Computer models based on molecular energy budgets have made it easier than ever to imagine the myriad ways a protein structure could be folded. Yet it has still been difficult to determine which of those patterns are stable enough to exist in nature, so that their properties could be studied formally.

David Baker and researchers at the University of Washington in Seattle have developed a high-throughput system to clone these proteins in yeast cells, where many copies can be captured and tagged with fluorescent antibodies, which will remain visible if the fold is stable. The process has dramatically reduced the cost of making these samples and opened up the prospect of sorting through thousands of proteins, as well as conducting iterations of the process to increase the proportion of stable outcomes each time around.

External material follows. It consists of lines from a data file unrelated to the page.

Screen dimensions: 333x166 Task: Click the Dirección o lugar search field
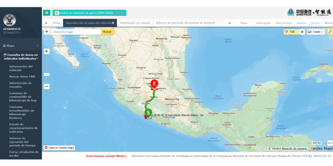coord(76,32)
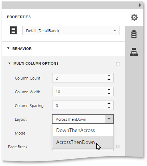
Task: Increase the Column Count value
Action: 109,76
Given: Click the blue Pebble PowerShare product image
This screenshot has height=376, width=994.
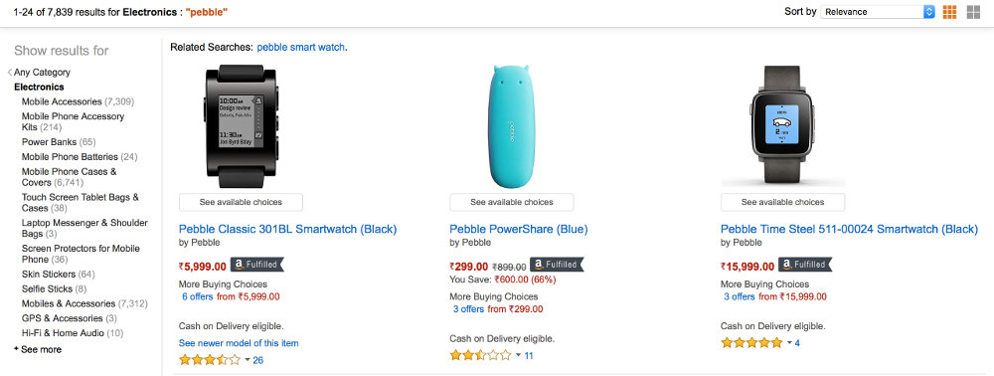Looking at the screenshot, I should (512, 126).
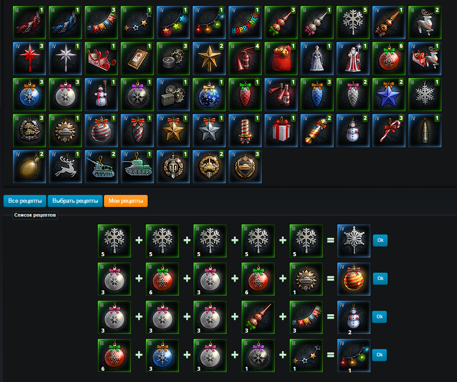Open the Мои рецепты tab
Screen dimensions: 457x382
click(126, 201)
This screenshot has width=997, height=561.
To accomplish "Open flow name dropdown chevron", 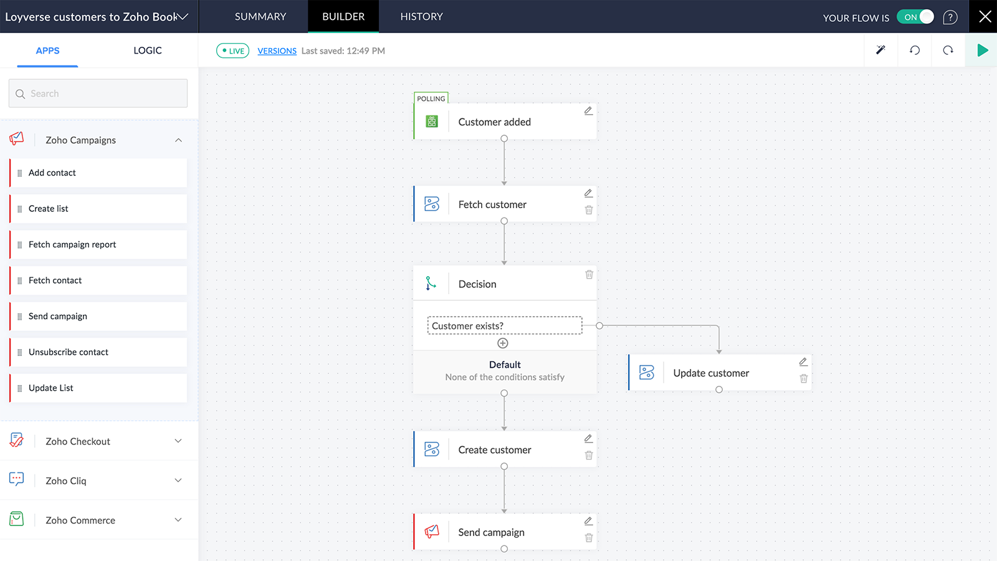I will click(x=183, y=17).
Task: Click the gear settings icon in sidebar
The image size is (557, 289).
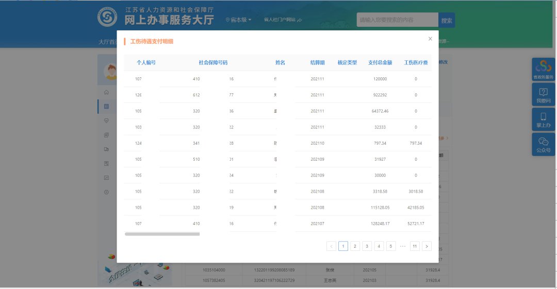Action: 106,192
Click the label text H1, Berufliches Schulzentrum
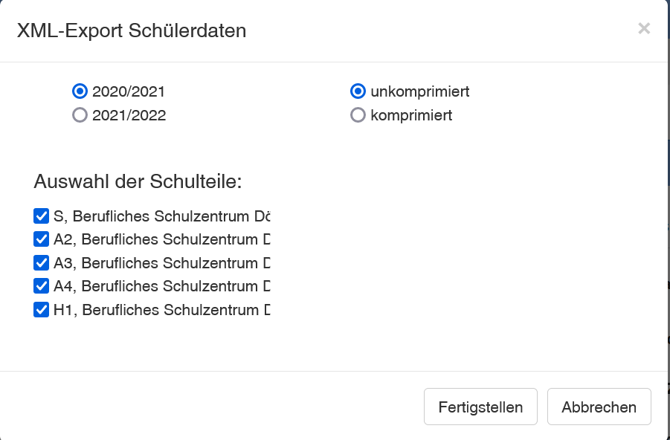This screenshot has width=670, height=440. point(161,309)
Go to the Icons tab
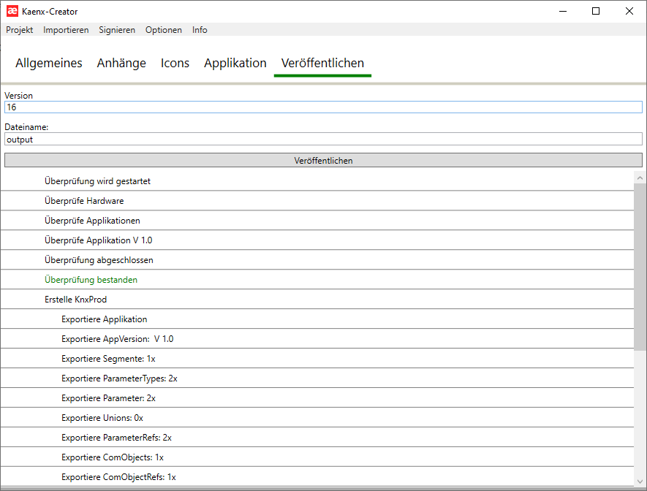647x491 pixels. [x=175, y=64]
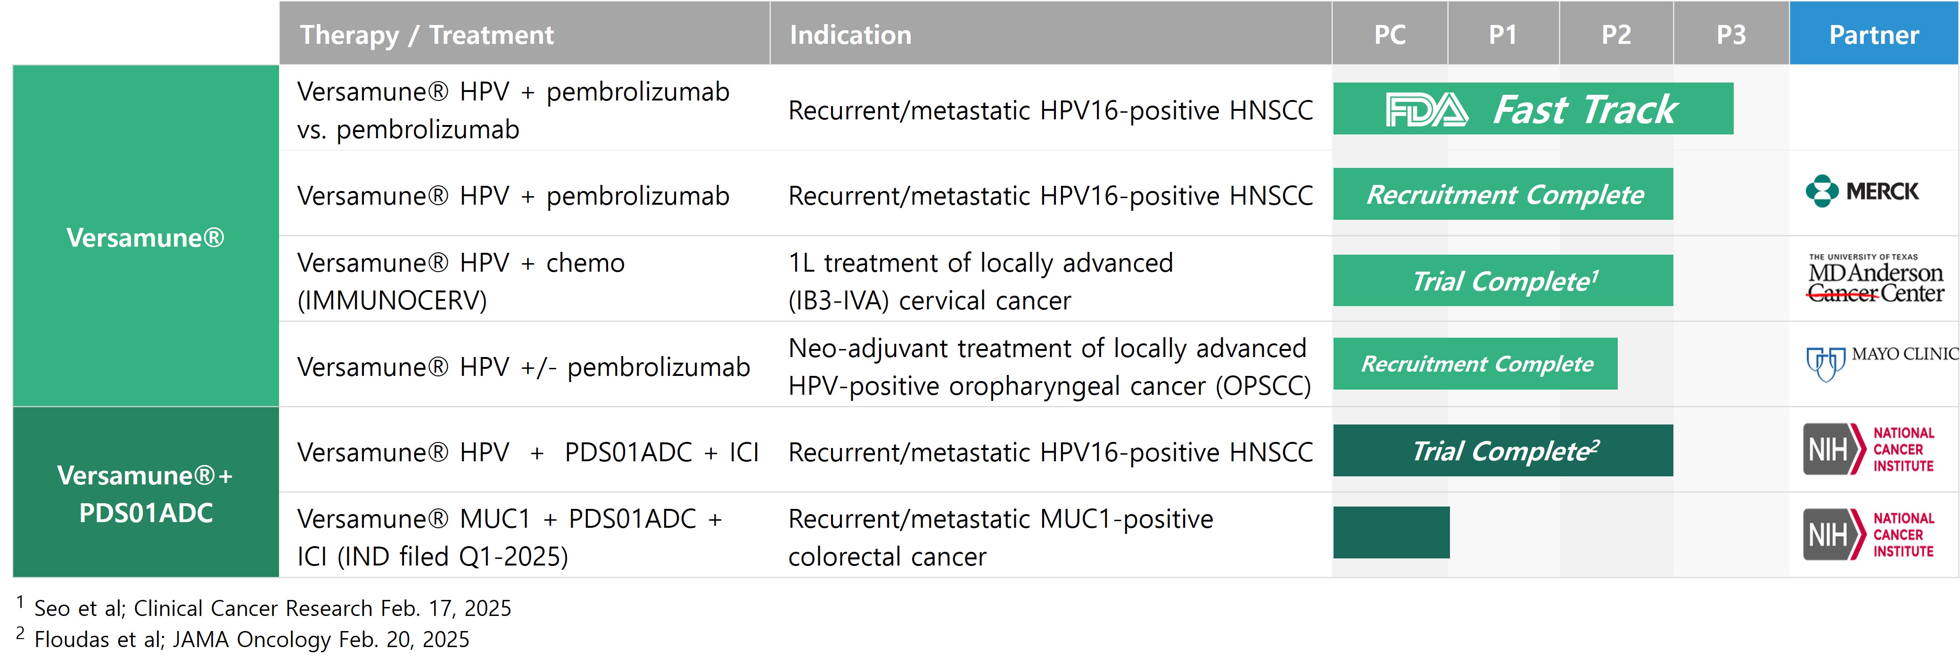Select the Therapy / Treatment column header
This screenshot has width=1960, height=665.
(427, 35)
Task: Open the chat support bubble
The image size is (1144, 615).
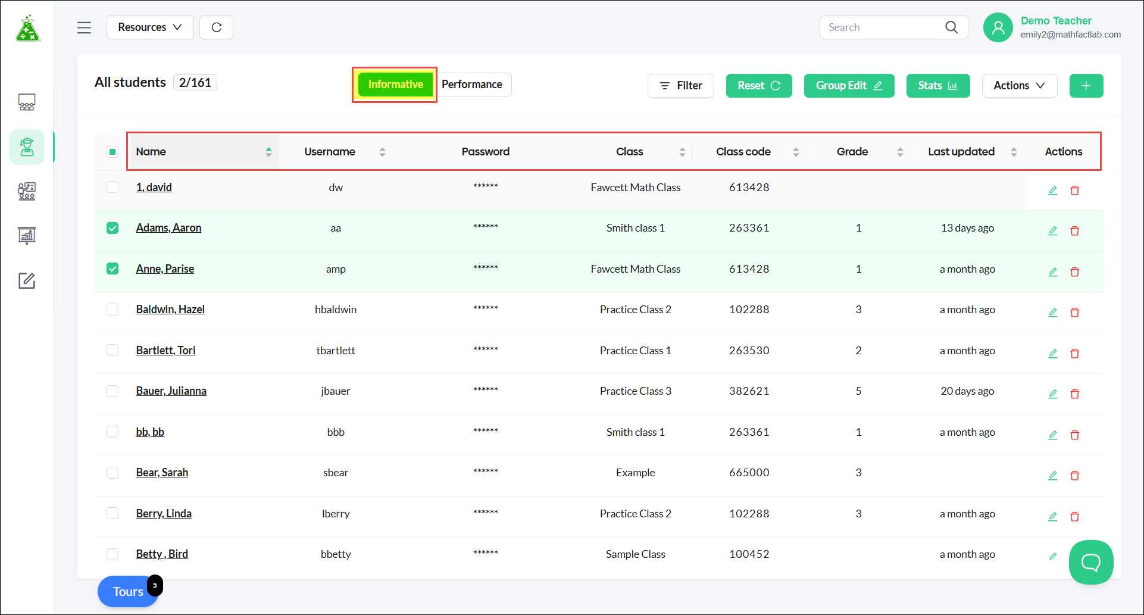Action: pos(1090,562)
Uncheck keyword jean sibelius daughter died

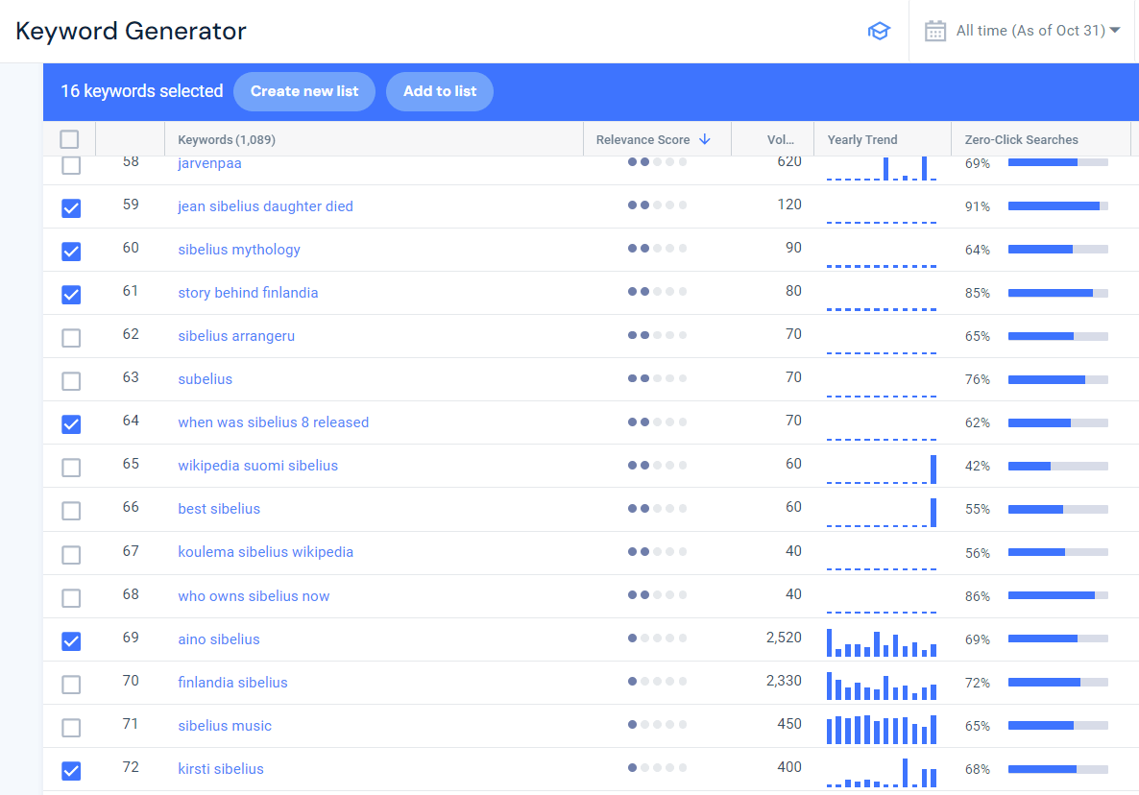pyautogui.click(x=70, y=207)
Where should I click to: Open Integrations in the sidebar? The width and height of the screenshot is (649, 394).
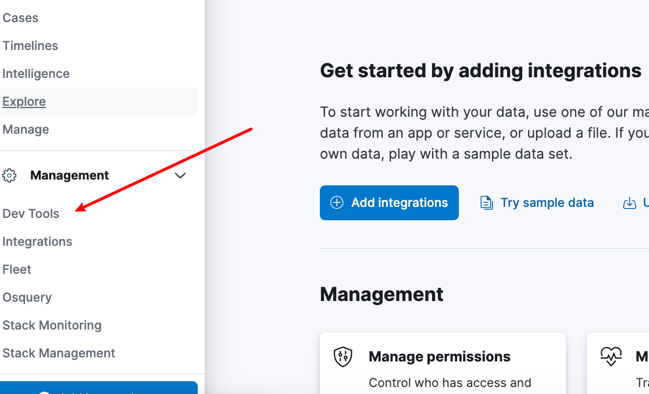[x=37, y=241]
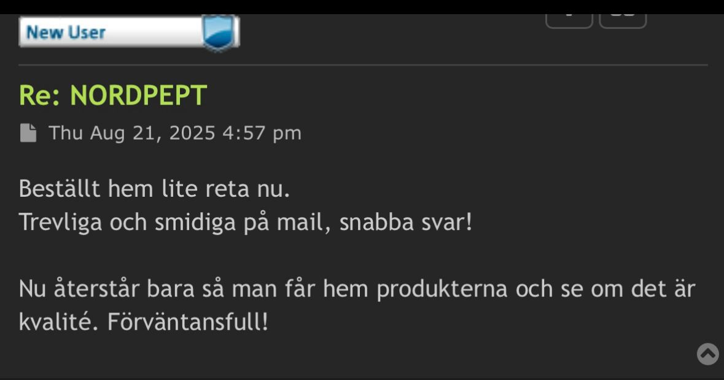724x380 pixels.
Task: Click the blue shield on the rank badge
Action: coord(218,31)
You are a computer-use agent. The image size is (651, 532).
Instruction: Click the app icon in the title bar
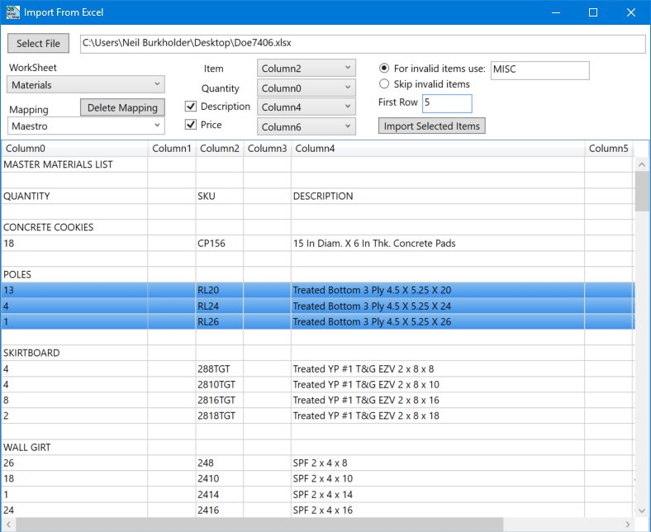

That still leaves the problem of determining what these folded proteins actually look like, which is why the American investigators teamed up with members of the Structural Genomics Consortium (SGC) at the University of Toronto. This group was among the pioneers of detailed molecular imaging, which became a priority some 15 years ago as the volume of genetic sequencing began to grow exponentially.

“The challenge is usually obtaining a protein that is well-behaved for structural biology,” says Cheryl Arrowsmith, a member of the SGC and the University Health Network. Her lab specializes in sophisticated Nuclear Magnetic Resonance techniques to make rapid structural determination of candidate proteins provided by the Washington researchers.

“Because the Baker lab had already identified the stable proteins, we were able to apply our high-throughput methods for assessing the protein by NMR and determining its structure,” she explains.

Arrowsmith co-authored a paper with the Baker lab describing the results, which appeared in Science in July. Starting with models based on four distinct folding topologies, 2788 stable proteins were identified – many in protein sequence space that had never made before. The researchers suggest that in addition to providing a platform for better understanding the dynamics of folding, these novel structures could find applications in bioengineering or synthetic biology.

“We have entered a new era of iterative, data-driven de novo protein design and modeling,” they conclude.